Que cent fleurs s’épanouissent ! Pour déboucher sur un succès, la reconstruction ne peut pas se circonscrire aux choses matérielles. Il faut un engagement humain sur des horizons éloignés pour sortir les gouvernements haïtiens de leur passivité face au drame de la misère et de la pauvreté. D’où l’idée d’une réforme en profondeur du système judiciaire telle qu’exposée aux pages 37-42 du PSSN. En effet, on ne peut reconstruire la société sur de nouvelles bases avec une justice qui soit celle du plus fort. Comment mettre fin au marronnage qui bloque la communication sociale quand les règles du jeu changent constamment dans l’intérêt des dominants ? La manière d’empêcher que les lois soient esquivées et contournées n’est-elle pas d’inclure le peuple dans les discussions autour du plan de reconstruction ? Le mal haïtien ne vient pas uniquement d’un sous-développement matériel mais aussi d’une pauvreté spirituelle qui se lit dans la conception du pouvoir qui traverse la société. Une conception absolutiste et servile dans laquelle il n’existe pas de partage et où le chef n’a de compte à rendre à personne.

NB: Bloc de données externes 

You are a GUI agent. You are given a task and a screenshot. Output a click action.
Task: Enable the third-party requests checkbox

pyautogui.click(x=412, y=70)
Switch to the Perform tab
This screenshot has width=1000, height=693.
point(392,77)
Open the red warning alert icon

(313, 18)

L’aspect qualitatif de la reconstruction ne peut être mis de côté. Sinon, on n’aura aucun résultat. D’abord, cela revient à évoquer la question des acteurs politiques de la refondation. Le séisme n’a pas fait d’Haïti une page blanche. Au contraire, le tremblement de terre a été le révélateur de la crédibilité zéro de l’équipe au pouvoir supportée à bout de bras par la communauté internationale. Ce ne sont pas les hommes qui doivent être les supports des choses, mais les choses qui doivent être les supports des hommes. Puis, c’est le rapport entre donateurs et receveurs qui doit être mis sur de nouvelles bases. Haïti donne l’occasion d’un remodelage des relations internationales aux pays donateurs. Il faut espérer qu’ils saisiront la balle au bond. Pour une modernisation profitable à tous, loin de l’impérialisme dominant avec son univers fragmenté. Toutefois, rien n’empêche à la communauté internationale de mettre en place les structures de veille pour les fonds qui seront alloués à la reconstruction.De manière générale, le plan de sauvetage pose la question des résultats (pages 16, 20, 21, 114) pour mesurer la performance des services gouvernementaux. Ce souci d’utiliser les thèses de Gestion Axée sur les Résultats (GAR) développées par Peter Drucker comme principe de base de gestion, va à l’encontre de tout ce qu’enseigne le système clientéliste en vigueur. C’est une innovation importante qui consiste à mesurer les rendements et à produire des rapports sur ces rendements. On connait la gabegie dans l’élaboration et l’exécution du budget en Haïti. Selon Eddy Pierre-Paul, « le budget du gouvernement haïtien a toujours rimé avec gâchis. Dans le budget 2007-2008, sur 257 millions de gourdes demandés par l’ODVA pour relancer la culture du riz dans la vallée de l’Artibonite, le gouvernement n’a donné que 30 millions de gourdes. Sur un budget total de 77 milliards de gourdes cela représente moins de 1 pour cent. » [4]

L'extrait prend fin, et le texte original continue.